Exercise:
Reproduce verbatim the lines that begin with the line containing "Tap the warning" and end with the line containing "Looking at the screenshot, I should click(43, 394).", both included.

** Begin Data for this task **

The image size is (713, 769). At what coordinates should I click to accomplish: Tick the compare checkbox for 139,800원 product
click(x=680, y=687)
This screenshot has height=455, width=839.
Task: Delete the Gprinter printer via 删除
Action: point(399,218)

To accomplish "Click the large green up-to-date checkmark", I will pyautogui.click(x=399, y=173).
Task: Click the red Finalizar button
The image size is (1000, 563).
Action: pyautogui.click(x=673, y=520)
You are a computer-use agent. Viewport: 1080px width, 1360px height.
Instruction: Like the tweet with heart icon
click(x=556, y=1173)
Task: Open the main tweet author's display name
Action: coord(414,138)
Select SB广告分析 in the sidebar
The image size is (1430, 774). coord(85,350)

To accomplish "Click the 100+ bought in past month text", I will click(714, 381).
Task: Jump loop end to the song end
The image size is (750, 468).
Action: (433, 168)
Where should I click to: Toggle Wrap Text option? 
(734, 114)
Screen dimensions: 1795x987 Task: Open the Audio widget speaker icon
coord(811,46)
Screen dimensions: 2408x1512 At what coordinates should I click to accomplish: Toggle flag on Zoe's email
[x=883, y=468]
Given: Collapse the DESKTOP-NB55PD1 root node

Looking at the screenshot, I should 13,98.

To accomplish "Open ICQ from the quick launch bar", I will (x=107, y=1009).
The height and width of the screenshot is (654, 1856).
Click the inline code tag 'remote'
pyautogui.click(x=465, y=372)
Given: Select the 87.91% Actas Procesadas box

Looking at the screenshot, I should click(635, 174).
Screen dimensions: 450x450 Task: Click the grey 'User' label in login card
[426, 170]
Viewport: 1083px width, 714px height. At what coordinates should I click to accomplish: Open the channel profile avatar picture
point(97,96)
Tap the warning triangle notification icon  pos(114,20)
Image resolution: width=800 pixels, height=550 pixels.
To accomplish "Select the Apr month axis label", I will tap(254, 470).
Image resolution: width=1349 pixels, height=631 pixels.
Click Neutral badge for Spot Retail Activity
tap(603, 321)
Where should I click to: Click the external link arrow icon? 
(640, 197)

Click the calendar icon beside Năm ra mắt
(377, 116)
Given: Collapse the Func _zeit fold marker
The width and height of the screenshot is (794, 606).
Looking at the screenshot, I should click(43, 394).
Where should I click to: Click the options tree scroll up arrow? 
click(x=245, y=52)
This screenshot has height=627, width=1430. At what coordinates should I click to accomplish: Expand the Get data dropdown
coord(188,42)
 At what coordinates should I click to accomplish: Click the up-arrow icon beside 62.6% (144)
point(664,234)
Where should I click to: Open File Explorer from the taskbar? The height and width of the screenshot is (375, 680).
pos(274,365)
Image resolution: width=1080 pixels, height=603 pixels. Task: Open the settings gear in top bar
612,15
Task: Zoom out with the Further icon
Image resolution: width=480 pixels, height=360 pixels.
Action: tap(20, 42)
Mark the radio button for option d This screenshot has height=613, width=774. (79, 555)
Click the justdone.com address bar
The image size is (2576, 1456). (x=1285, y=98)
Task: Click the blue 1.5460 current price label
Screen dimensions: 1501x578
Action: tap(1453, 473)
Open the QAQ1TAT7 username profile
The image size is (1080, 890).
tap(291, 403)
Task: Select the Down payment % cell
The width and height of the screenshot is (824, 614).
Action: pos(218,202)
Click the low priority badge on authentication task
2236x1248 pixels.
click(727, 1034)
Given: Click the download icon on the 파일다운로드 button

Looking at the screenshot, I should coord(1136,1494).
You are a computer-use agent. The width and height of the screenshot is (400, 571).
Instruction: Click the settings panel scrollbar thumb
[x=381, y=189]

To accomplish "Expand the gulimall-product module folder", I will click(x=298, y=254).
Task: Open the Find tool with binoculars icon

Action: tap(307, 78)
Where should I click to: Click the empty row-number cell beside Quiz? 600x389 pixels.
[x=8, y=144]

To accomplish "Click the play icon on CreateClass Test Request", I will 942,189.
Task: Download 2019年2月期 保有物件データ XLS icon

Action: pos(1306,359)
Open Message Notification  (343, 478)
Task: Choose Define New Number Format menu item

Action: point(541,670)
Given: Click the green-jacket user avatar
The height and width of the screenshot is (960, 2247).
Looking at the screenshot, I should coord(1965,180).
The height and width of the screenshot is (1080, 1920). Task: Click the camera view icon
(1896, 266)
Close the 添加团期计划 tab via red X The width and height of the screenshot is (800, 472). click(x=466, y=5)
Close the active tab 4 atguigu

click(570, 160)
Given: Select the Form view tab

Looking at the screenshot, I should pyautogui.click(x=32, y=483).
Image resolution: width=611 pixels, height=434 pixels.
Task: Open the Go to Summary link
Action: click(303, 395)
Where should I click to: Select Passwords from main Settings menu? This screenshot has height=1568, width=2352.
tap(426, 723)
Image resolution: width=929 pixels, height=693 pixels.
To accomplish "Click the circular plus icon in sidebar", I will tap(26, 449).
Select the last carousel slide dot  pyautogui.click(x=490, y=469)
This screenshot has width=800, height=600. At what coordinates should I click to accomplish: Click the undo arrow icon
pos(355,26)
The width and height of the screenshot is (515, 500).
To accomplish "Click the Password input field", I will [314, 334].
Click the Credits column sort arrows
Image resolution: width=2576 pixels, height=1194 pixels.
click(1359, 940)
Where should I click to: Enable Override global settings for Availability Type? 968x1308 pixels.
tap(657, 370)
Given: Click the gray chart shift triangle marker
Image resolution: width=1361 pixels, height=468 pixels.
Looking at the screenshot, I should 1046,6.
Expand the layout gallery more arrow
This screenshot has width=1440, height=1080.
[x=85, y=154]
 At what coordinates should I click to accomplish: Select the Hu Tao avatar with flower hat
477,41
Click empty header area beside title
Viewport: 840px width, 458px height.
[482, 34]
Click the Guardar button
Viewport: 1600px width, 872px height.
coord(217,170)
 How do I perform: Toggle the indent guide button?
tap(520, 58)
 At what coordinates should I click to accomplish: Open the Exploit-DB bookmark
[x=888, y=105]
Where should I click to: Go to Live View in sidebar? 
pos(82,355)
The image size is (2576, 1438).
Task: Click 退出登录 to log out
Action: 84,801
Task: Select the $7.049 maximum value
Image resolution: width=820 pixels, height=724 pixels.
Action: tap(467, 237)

** End Data for this task **

Solution below:
Tap the warning triangle notification icon  pos(114,20)
Image resolution: width=800 pixels, height=550 pixels.
To accomplish "Select the Apr month axis label", I will tap(254, 470).
Image resolution: width=1349 pixels, height=631 pixels.
Click Neutral badge for Spot Retail Activity
tap(603, 321)
Where should I click to: Click the external link arrow icon? 
(640, 197)

Click the calendar icon beside Năm ra mắt
(377, 116)
Given: Collapse the Func _zeit fold marker
The width and height of the screenshot is (794, 606).
Looking at the screenshot, I should click(43, 394).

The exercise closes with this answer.